The authors also point to efforts like the National Human Genome Research Institute's recent decision to fund more than $25 million over 4 years to develop the Clinical Genome Resource for authoritative information on genetic variants relevant to human disease and patient care. The National Cancer Institute (NCI) also is planning a web-based inventory of all biospecimens collected under its clinical trials cooperative group program, according to Schilsky.

The Impact of Technology

Anderson believes the authors overlooked the impact technological advances could have on the vicious cycle, by speeding up the process of vetting candidate biomarkers. "An alternative way of doing mass spectrometry [MS]-based protein assays is to analyze for specific targeted proteins in smaller numbers, so you might measure 10 or 100, but accurately and quickly," he explained. "Those kinds of directed assay methods which are not looking for everything, but instead for specific things that you hypothesize are important biomarkers, can be run fast enough and cheaply enough that you can run hundreds and hundreds of samples in a practical way. That then removes the primary technological limitation to getting the validation of biomarkers done."

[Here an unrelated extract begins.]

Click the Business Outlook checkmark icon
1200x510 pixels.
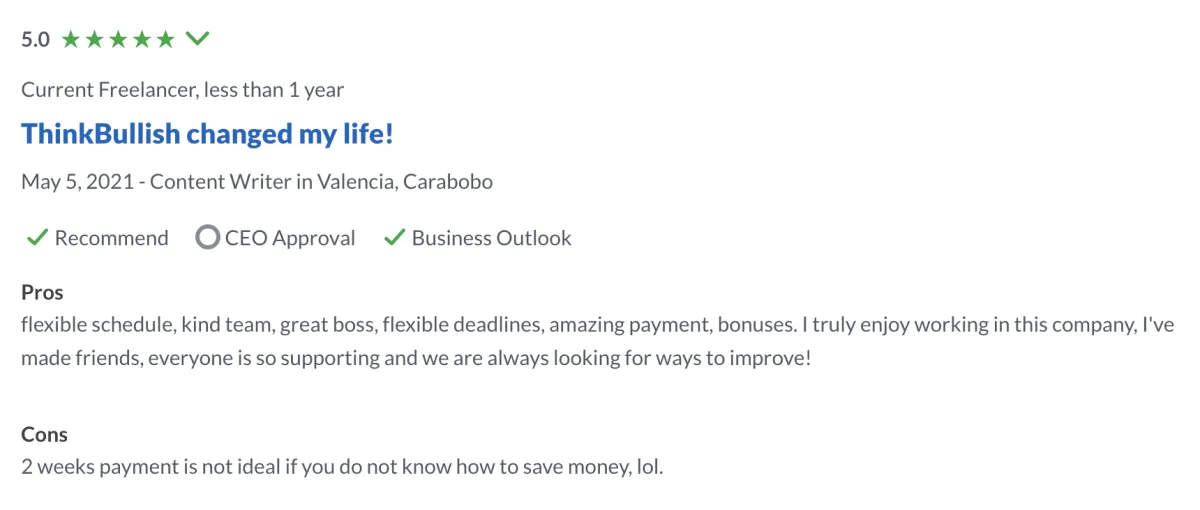click(x=394, y=238)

Anderson added that this type of MS-based directed protein analysis also could speed up the bench-to-bedside time for biomarkers. "The advantage is that the same method used in biomarker verification studies at the research stage can be implemented at least in the large reference labs as LDTs, where it provides a significant technology improvement over immunoassays," said Anderson. "That it can be taken all the way from research to LDT in a capable reference lab takes a lot of delay out of the introduction into clinical practice. That's because you don't need to redevelop immunoassays for different platforms. Eventually you might not even need to redevelop it for an IVD platform, once mass spectrometry IVD platforms exist." He predicted that this approach could shave 5–10 years from the biomarker development process. Anderson's company, SISCAPA Assay Technologies, provides mass-spec-based specific assays for biomarker proteins.

Researchers also have a responsibility to think about the clinical need they want to address before diving deep into discovery, suggested Ivan Blasutig, PhD, a clinical biochemist and assistant professor at Toronto General Hospital and the University of Toronto. "Many of the biomarkers discovered may have statistically significant results but when it comes to actual clinical use they don't cut it. That's one of the biggest issues," he said.

Analytics: The Achilles Heel

Blasutig collaborates closely with Eleftherios Diamandis, MD, PhD, who has written extensively about the challenges of bringing proposed cancer biomarkers into clinical practice. He, Diamandis, and others have emphasized how important robust analytics are in the early stages of biomarker discovery. In fact Blasutig and Diamandis recently wrote about how using what turned out to be an unreliable commercial kit for CUZD1 detection set back their research team by 2 years and about $500,000 in their quest to find a new pancreatic cancer biomarker (Clin Chem 2013 doi:10.1373/clinchem.2013.215236).

Blasutig and others encouraged clinical laboratorians to participate actively in biomarker discovery, as they bring a wealth of knowledge about analytical issues in validation that research chemists don't necessarily share. Laboratorians also are more likely to be aware of resources like the NCI's Early Detection Research Network, which gives guidance on topics such as completing sample collections and avoiding analytical bias, Blasutig suggested.

If the vicious cycle seems completely unwieldy and unrepairable, each person CLN contacted expressed confidence that even in the face of long odds, it can be changed. Leonard spoke for many: "I'm optimistic that we have to do this for our patients, and for our healthcare delivery system. There are a lot of good people around who are interested in having this conversation. So if we can just get all the parties at the table and see if there are some concrete steps that we can take, that would be a major step in the right direction."